EXERCISE PASSAGE:
AltScript vs Rebol

AltScript is derived from Rebol, but it is not directly compatible with it.

The Rebol Language was introduced in 1999 by Carl Sassenrath, the computer architect known for bringing multitasking to personal computers. (Amiga Computer, circa 1985)

Rebol is unique and powerful in many ways. Over a couple years it gained momentum with millions of downloads and half a dozen books published about it. Unfortunately, Rebol was closed source, and with so many open source languages, it lost most of its user-base.

AltScript and its ASON source format are similar to Rebol, but there are important differences:

  • Braces {} are used to denote objects. They are lexical and may be used directly without evaluation (the make constructor is not necessary).
  • Braces {} are not used for multi-line strings. A single+double quote format is used for multi-line strings.
  • All loaded values are constant by default. This includes strings, blocks, and objects. They are all protected from modification. However, they can be copied and modified. In addition, they can be loaded as modifiable by using a load option.
  • Zero-based indexing is used for blocks (arrays). This is consistent with many other languages.
  • Dots are used for field selection. For example, “” refers to the name field of the person object. Slashes are not used for selection. Use of a dot for selection is common in many other languages.
  • The at sign “@” denotes literal values for none, true, false, data-types, and special values like NAN (not a number).

SOURCE INFORMATION:
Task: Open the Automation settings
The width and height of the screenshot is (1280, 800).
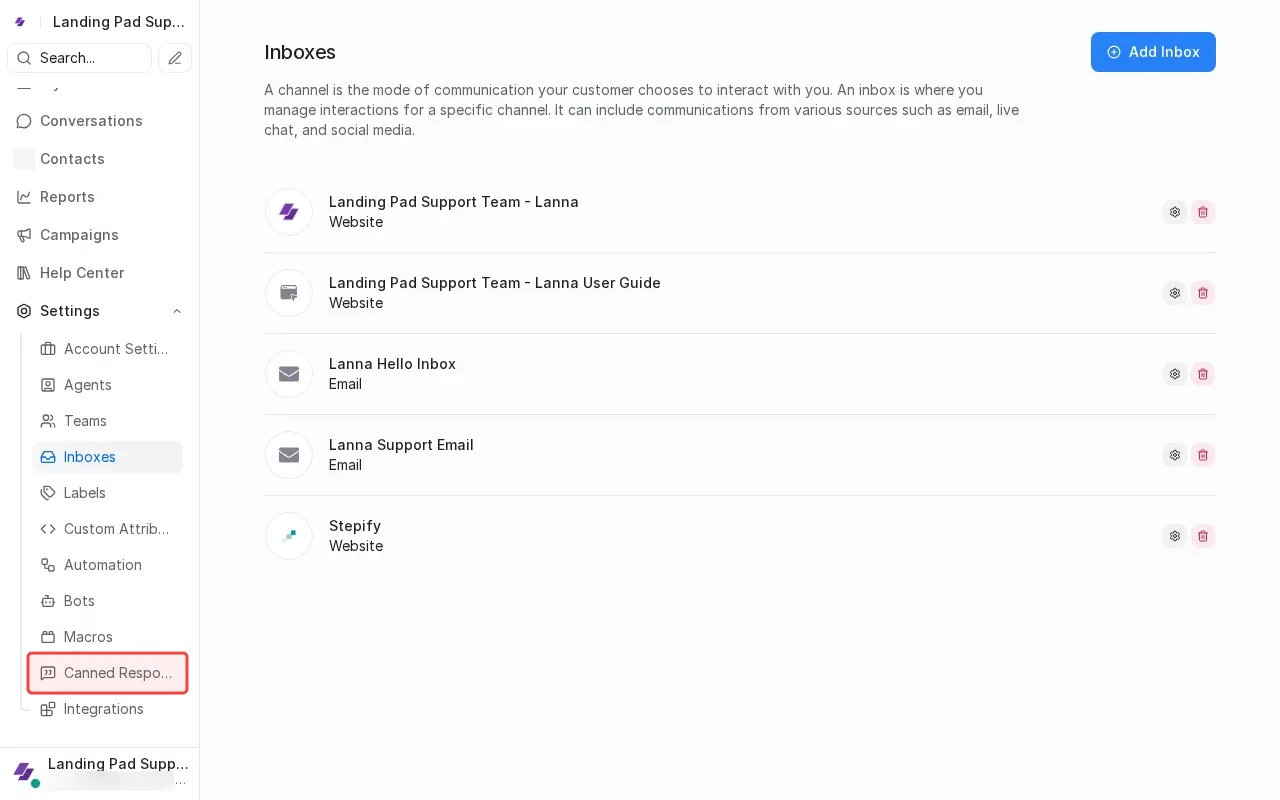Action: 102,565
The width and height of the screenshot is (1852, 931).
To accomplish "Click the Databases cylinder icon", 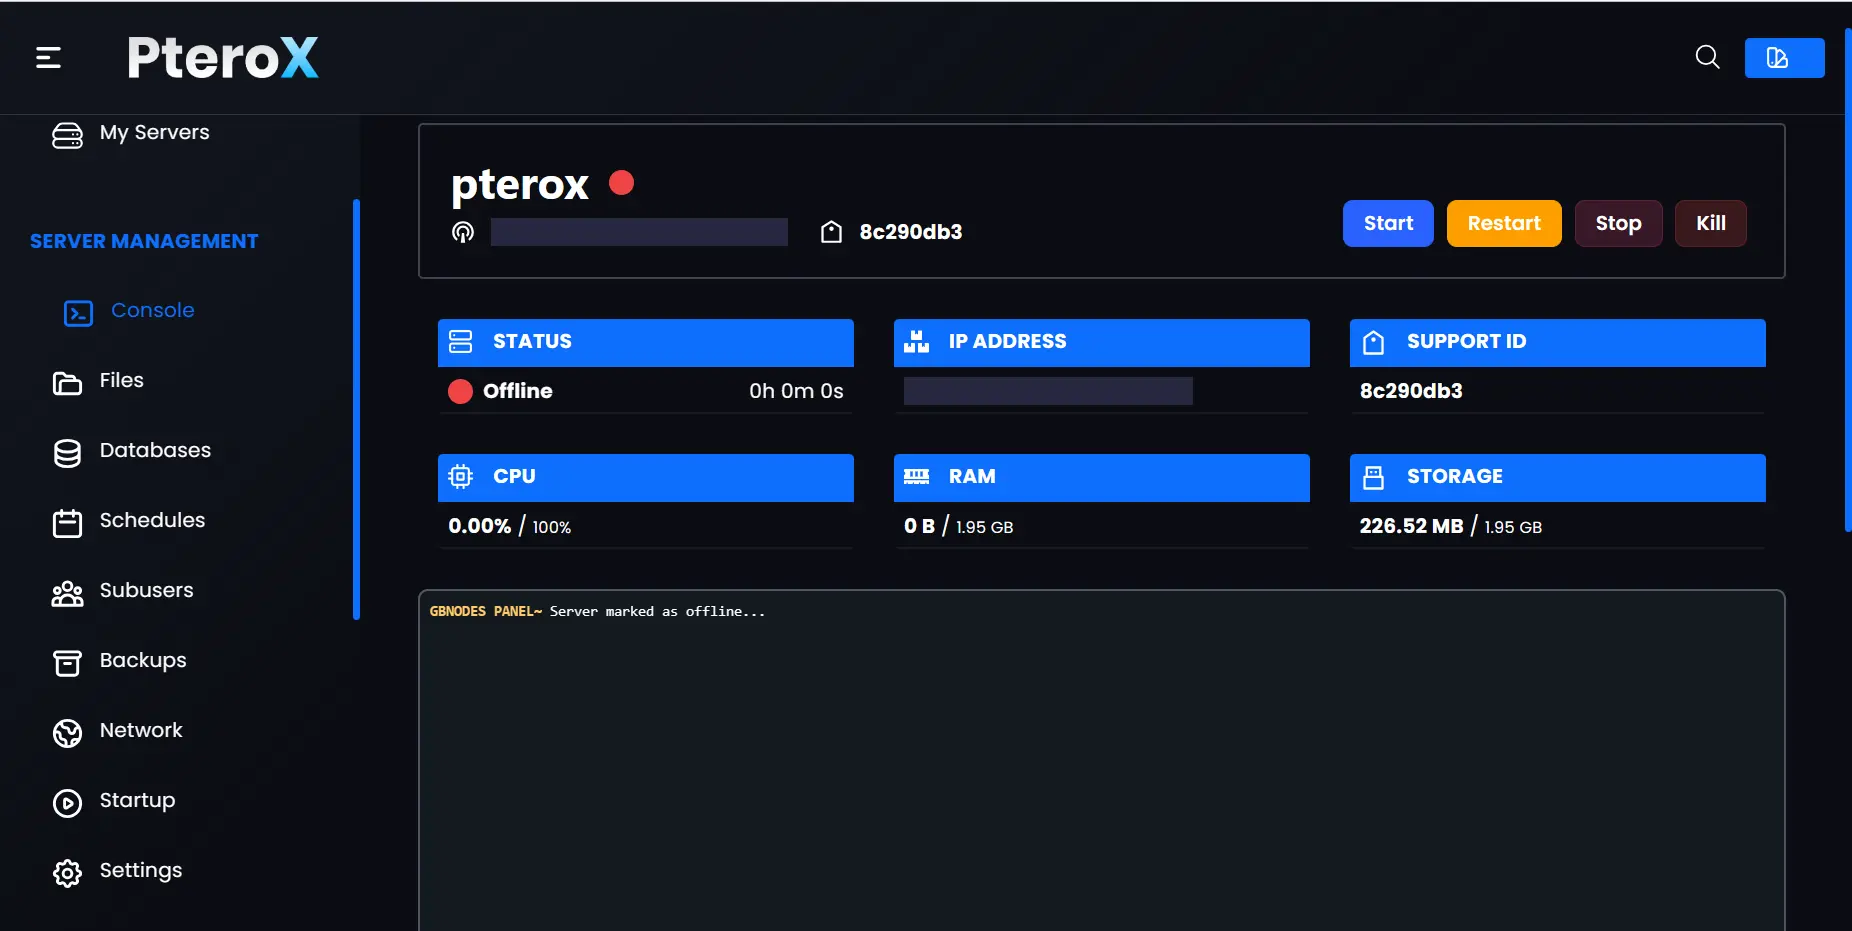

ASSIGNMENT 1:
In the AltScript vs Rebol comparison, list every kind of value that the at sign "@" is said to denote as a literal.
ASSIGNMENT 2:
Extend the AltScript vs Rebol comparison past its final bullet point, keeping the same style.

WRITTEN RESPONSE 1:
none, true, false, data-types, special values such as NAN (not a number)

WRITTEN RESPONSE 2:
  • Short strings are stored directly in value cells, not in separate storage. This is an space-saving optimization.
  • Characters are expressed as strings. The above storage optimization makes this possible.
  • Binary (byte arrays) use #”…” for hex and ##”…” for base-64.
  • Base-2 binary is not directly expressible in source format.
  • Arithmetic operators can be used on series data-types (strings and blocks) for various useful results. For example “+” can be used to join strings and blocks.
  • String character escapes use C notation. They use backslash notation, for example “\n” for newline and “\t” for tab.
  • The #{ and #[ sequences are reserved for future use. Currently they are undefined.
  • For JSON compatiblity:
    • Keys (word definitions) can be written with quotes (“field”:)
    • A lone colon (:) will automatically associate to the word/string immediately before it.
    • Commas as element separators are allowed as long as they are not directly followed by a non-digit character (to avoid confusion with comma-based decimal values.)